Machine keeps donated livers alive for 24 hours

By keeping it warm and functioning like normal outside of the human body, the OrganOx system might double the availability of livers for transplant. Another medical first!
Written by Janet Fang, Contributor

In a medical first, a machine can keep donor livers alive outside of the body by tricking it into thinking it was never removed in the first place.

In the U.S. and Europe, around 2,000 deteriorated livers are discarded every year because they’re damaged in transit by the ice packs and solutions that have -- for the past four decades -- been the usual way to preserve them. This machine is likely to more than double the availability of livers for transplant. New Scientist reports.

This new liver perfusion device keeps a donated liver at body temperature, supplying it with blood, sugar, oxygen, and nutrients -- keeping it alive and in perfect condition for at least 24 hours. (Most frozen livers become unusable after 14 hours of cold storage.)

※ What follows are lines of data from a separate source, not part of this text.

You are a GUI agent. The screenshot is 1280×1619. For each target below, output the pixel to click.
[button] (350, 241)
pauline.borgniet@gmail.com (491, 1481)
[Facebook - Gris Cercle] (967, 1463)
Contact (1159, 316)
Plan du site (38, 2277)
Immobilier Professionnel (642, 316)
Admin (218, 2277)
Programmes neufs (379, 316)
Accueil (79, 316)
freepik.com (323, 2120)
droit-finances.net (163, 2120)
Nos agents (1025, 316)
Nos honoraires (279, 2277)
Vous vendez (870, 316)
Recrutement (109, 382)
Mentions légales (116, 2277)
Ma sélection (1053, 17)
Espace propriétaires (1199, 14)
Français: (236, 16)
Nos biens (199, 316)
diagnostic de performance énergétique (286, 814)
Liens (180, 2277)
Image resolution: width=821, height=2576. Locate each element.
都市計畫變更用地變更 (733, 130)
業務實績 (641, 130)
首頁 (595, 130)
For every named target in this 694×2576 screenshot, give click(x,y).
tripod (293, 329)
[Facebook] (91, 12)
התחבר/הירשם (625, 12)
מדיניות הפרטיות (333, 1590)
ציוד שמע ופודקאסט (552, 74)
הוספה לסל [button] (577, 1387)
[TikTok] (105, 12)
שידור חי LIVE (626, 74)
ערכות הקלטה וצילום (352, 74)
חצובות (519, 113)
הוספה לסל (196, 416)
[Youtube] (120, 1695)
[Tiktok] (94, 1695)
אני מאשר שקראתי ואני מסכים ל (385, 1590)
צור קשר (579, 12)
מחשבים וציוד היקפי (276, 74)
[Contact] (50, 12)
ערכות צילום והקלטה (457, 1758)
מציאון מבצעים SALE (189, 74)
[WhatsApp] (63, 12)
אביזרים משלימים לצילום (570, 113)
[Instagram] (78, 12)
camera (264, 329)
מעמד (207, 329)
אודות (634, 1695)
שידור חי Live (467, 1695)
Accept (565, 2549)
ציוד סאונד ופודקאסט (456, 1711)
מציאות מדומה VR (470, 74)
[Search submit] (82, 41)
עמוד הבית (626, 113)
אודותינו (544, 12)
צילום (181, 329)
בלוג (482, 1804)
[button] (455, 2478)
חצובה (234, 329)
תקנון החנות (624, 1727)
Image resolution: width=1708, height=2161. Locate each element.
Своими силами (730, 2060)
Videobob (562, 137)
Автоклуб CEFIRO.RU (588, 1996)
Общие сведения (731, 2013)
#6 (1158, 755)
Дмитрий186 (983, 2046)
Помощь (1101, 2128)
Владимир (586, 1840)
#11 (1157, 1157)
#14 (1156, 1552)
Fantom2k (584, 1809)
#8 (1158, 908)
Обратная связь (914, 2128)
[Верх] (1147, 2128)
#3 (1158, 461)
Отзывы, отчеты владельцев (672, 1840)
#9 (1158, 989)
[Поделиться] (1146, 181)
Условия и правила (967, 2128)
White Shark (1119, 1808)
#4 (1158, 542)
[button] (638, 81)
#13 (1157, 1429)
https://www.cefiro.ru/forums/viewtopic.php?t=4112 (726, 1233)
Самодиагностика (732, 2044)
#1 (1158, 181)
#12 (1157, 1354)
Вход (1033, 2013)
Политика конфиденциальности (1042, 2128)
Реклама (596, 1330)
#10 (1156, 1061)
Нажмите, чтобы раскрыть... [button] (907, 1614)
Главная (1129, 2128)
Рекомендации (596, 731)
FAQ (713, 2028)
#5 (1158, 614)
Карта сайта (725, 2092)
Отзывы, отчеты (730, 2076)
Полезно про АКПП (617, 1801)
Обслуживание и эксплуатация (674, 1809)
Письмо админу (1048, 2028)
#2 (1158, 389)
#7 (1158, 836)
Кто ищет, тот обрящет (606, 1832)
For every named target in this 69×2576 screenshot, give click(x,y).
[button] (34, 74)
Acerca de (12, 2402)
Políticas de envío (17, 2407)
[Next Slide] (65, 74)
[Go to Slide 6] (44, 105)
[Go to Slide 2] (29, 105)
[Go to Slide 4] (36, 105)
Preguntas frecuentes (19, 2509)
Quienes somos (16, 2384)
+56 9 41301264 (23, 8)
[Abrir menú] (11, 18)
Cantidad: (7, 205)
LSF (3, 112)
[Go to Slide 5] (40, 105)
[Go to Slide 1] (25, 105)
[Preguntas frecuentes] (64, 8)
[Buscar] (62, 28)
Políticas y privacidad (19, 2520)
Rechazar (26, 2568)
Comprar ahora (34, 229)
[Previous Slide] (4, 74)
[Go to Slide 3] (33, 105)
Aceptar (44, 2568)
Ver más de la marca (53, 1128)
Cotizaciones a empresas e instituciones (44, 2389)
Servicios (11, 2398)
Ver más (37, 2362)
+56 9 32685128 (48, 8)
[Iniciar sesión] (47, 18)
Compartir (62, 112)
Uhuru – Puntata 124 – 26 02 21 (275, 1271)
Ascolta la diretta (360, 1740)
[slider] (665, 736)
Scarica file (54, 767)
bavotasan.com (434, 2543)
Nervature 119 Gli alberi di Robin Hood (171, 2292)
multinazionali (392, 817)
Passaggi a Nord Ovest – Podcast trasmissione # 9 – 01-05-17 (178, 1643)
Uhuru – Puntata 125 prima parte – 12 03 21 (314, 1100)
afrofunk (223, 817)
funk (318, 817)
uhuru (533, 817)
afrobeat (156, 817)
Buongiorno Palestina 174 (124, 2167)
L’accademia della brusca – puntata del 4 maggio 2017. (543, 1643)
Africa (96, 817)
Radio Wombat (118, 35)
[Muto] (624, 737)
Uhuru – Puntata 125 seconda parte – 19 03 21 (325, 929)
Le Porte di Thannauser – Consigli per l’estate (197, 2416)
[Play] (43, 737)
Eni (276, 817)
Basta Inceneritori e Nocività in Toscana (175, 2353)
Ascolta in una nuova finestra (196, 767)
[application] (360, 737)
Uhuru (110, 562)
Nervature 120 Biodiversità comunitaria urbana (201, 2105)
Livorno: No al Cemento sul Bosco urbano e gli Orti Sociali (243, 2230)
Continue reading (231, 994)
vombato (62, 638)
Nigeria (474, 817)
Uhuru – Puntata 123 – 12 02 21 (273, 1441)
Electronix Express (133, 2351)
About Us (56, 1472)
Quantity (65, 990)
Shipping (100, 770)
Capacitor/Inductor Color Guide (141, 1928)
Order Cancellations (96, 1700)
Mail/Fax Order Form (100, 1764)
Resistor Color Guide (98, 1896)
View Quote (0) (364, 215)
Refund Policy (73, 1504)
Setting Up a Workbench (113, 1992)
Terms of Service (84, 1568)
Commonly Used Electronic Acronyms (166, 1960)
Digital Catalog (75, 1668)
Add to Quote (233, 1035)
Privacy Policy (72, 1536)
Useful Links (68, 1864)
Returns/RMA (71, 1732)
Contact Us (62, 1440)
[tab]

  • The OrganOx system (pictured) – developed by Oxford’s Constantin Coussios and Peter Friend -- replicates the body environment: a pump mimics the heart, an oxygenator mimics the lungs, and tubes supply donated blood.
  • A donor liver can be revived within seconds. Blood and nutrients enter through the hepatic artery and the portal vein, and exit through the inferior vena cava. (Just like in our bodies!)
  • A fourth connection to the bile duct allows the liver's functioning to be monitored. Sensors measure fluid flow and pressure, along with levels of oxygen, carbon dioxide, and sugar in the blood.
  • The device is fully automated so that non-specialist can use it and load it easily into planes or ambulances.

Since the liver just keeps functioning as normal, the device also lets doctors assess how well it’s working before transplanting it. Here’s a video of a liver being plumbed in.

There are roughly 30,000 patients on waiting lists for liver transplants in the U.S. and Europe. About 20 percent of patients die while waiting.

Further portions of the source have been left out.